The vast Hum-moo was like a colossal Milan Cathedral, with its thousand and one minarets, and pinnacles, glistening in dazzling whiteness on a ground of translucent azure.
The North Dome was a smooth cone of softest white, save where the sun’s rays had decorated it with a cap of bright cerise. Tis-sa-ack was crowned with a diadem of unspeakable glory, and shone resplendent above all.
In view of so much natural beauty it was difficult to urge Kenmuir forward; he had that peculiar habit of standing stock-still and dilating on the manifold beauties and pointing them out seriatim.

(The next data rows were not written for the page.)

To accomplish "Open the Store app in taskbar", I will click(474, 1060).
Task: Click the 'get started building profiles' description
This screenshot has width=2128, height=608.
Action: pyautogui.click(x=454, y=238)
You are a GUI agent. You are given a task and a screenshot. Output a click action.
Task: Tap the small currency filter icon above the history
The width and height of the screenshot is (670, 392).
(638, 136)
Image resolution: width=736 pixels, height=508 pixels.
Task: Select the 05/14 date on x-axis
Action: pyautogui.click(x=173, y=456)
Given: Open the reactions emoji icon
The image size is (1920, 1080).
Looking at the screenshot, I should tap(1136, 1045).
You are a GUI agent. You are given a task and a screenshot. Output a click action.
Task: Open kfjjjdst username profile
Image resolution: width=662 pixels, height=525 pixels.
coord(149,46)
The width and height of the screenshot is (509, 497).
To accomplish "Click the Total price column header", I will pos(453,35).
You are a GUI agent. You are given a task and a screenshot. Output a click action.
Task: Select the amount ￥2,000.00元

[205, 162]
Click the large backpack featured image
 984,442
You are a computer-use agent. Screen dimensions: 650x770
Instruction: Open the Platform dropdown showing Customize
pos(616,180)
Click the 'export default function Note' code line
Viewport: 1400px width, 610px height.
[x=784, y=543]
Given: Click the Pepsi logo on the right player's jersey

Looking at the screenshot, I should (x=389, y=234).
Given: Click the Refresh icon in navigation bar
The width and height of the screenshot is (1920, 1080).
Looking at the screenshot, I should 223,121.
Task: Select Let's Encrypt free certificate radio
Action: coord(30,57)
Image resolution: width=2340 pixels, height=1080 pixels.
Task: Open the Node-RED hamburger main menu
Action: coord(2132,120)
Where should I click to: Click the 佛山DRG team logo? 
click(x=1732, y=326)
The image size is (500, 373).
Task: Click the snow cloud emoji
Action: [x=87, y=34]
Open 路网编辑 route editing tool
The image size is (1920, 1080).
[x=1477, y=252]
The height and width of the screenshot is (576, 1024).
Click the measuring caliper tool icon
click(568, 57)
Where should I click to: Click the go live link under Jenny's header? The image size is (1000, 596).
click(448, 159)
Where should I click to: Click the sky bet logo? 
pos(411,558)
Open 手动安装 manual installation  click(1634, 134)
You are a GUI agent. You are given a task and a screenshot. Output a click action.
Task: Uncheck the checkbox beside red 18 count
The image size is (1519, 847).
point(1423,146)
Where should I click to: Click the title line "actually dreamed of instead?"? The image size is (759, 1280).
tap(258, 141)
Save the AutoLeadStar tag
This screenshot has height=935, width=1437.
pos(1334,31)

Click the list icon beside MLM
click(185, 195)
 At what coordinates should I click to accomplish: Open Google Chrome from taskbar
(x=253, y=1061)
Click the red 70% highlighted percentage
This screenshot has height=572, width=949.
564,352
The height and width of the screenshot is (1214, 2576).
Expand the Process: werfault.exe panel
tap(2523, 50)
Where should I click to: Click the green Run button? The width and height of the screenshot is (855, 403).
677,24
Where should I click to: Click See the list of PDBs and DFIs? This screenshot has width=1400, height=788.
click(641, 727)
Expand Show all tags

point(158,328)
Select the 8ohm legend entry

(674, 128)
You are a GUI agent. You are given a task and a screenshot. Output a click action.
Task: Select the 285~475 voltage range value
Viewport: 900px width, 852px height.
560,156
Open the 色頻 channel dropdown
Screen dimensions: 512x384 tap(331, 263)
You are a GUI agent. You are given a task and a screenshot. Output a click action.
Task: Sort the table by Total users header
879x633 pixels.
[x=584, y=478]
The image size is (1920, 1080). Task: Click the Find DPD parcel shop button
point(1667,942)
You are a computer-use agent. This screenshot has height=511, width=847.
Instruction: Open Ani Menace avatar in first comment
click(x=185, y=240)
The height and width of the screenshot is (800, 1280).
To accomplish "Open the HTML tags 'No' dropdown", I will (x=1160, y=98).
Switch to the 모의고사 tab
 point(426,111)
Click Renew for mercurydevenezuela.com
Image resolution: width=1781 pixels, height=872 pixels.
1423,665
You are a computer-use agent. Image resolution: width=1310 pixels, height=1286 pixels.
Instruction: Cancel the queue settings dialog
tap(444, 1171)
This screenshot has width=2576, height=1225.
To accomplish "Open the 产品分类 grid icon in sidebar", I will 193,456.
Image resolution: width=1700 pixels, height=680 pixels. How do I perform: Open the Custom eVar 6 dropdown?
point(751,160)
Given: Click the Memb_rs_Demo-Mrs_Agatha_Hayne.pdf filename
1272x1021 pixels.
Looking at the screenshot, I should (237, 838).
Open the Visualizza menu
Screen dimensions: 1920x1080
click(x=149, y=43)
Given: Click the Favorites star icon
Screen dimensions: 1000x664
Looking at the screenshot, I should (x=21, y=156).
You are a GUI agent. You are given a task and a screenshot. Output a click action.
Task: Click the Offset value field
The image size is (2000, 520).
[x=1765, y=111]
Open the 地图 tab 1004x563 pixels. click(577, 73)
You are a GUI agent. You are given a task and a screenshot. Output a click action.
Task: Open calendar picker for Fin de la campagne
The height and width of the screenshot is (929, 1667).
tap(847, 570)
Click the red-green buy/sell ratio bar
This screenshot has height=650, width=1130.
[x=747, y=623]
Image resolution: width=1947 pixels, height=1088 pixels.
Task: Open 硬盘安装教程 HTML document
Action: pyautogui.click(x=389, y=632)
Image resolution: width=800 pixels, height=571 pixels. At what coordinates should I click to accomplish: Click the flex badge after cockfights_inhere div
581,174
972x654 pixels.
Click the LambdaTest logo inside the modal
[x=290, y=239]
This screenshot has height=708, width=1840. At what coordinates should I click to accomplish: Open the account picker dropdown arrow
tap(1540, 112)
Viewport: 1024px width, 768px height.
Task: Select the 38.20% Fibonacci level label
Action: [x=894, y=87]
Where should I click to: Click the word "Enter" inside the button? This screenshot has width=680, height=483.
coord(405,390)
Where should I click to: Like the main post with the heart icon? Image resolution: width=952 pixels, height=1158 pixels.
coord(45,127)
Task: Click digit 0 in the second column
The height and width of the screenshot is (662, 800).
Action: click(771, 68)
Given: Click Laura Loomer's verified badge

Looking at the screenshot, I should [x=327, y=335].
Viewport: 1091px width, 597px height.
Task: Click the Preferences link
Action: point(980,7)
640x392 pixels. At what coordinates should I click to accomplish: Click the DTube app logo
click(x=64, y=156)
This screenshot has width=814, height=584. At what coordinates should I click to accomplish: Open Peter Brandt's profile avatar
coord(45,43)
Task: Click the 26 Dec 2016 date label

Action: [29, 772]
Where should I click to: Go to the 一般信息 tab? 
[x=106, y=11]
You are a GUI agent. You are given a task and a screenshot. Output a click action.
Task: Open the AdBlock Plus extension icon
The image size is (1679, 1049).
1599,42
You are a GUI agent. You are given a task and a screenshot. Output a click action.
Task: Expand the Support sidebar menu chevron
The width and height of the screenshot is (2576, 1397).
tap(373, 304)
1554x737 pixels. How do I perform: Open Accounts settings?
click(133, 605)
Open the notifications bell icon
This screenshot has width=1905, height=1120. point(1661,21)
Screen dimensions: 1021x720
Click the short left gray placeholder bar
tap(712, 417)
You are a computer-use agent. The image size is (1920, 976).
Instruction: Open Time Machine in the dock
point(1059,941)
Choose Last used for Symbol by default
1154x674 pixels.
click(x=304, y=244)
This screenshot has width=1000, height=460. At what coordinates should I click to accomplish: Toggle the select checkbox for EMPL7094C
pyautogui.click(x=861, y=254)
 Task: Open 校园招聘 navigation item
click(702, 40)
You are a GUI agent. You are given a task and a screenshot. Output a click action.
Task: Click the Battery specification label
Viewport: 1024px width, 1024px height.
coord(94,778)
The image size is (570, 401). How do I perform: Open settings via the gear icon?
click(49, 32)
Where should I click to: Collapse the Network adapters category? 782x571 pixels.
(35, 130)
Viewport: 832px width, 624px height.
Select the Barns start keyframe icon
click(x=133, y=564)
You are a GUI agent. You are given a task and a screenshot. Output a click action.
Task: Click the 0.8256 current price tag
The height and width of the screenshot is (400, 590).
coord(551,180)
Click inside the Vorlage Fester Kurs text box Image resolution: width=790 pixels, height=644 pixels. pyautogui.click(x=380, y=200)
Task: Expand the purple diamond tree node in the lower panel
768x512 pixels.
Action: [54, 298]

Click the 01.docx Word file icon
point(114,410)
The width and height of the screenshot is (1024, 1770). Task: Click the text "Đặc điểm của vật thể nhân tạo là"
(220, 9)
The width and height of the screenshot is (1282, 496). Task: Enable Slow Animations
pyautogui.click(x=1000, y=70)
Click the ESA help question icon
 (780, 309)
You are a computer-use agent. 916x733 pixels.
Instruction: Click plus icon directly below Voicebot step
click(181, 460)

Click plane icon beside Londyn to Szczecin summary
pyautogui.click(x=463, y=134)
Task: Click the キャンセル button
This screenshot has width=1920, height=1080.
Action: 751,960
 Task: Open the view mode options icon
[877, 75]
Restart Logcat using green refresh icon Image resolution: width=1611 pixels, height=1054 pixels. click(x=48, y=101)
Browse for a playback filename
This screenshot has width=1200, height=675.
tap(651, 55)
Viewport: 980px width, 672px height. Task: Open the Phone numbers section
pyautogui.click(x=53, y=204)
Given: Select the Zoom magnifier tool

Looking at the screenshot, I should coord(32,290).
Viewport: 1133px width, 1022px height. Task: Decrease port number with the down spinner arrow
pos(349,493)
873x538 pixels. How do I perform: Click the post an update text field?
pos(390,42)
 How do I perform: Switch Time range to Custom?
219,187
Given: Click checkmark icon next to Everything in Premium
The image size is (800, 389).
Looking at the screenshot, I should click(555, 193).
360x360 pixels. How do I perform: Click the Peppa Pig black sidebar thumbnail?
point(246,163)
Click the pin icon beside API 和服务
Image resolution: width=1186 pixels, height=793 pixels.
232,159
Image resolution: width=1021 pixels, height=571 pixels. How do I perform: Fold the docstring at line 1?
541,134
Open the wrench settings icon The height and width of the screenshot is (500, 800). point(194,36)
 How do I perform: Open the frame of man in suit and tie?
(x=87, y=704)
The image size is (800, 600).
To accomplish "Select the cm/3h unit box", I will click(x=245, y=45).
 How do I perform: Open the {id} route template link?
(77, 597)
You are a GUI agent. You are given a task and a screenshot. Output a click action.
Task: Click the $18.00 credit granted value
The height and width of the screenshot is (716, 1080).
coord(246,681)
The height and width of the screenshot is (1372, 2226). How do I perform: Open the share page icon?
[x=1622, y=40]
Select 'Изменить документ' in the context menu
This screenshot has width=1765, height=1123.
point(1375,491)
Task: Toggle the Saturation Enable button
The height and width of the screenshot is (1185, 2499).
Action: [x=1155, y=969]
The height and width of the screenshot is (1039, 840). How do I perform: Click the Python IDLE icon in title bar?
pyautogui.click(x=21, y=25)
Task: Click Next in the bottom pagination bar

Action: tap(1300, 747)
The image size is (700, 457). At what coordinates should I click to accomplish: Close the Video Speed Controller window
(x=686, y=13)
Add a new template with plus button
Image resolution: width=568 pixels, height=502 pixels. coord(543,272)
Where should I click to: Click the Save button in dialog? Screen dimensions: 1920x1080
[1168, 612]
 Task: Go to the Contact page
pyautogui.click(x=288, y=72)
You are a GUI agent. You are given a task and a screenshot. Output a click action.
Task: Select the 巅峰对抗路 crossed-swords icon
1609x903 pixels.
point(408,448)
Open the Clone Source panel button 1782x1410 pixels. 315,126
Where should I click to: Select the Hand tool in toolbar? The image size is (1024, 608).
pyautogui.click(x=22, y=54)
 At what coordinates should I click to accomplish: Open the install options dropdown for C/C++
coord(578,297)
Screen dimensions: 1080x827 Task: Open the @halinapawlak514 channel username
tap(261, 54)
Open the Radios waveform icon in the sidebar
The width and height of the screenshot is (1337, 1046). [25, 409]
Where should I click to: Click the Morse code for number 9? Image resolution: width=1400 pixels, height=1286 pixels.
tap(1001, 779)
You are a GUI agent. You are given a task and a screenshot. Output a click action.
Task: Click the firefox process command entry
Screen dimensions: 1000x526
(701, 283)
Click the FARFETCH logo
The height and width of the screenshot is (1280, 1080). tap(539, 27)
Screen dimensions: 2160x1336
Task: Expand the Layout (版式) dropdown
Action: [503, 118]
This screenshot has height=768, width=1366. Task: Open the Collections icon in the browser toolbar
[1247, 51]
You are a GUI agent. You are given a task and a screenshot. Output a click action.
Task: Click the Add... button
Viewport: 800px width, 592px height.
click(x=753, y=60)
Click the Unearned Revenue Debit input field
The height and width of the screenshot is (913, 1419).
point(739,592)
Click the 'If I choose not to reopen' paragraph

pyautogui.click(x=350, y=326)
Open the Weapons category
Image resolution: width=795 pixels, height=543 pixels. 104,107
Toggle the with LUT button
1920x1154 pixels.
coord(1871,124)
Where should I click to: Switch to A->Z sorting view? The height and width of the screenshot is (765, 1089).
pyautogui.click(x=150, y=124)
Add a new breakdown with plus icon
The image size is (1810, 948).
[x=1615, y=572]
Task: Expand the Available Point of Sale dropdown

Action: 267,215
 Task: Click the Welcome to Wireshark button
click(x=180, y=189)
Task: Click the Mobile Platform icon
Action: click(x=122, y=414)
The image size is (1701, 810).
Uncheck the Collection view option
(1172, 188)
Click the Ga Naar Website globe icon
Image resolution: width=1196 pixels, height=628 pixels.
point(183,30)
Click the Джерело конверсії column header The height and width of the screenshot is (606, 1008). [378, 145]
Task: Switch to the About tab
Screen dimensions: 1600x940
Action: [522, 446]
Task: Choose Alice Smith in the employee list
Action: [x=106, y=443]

I was obliged to repeat,—“Yes, I see it all; but we must keep moving, for Placida will be expecting us.”
Upon this hint he would make a fresh start, but the whole way down the mountain was a series of exclamations of delight.
We put our mustangs to the gallop when we reached the level ground of the Valley, and the crunch of their feet over the iced pools and the ring of their bridles sounded sweet in the frosty air.
As we neared the homestead we caught sight of Oswald Naunton in conversation with Mrs. Nell. Radd, followed by Rollo, was mooning about in the distance, evidently in some disgrace from the solicitude evinced by his canine friend.
We soon caught the drift of the conversation, for there is some acoustic property in the Valley that conveys sound far and clear as the famous Whispering Gallery of St. Paul’s, London.
“Of course I paid him the money for the skins, Nell,” said Mr. Naunton.
“Ah, a course you did!” responded Nell, sharply. “I’d like to see the man as wouldn’t back another to go to the devil right on end, and leave his wife to live on huckleberries. I make no account on ’em no hows.”
“He said he wanted to buy groceries,” pleaded Mr. Naunton.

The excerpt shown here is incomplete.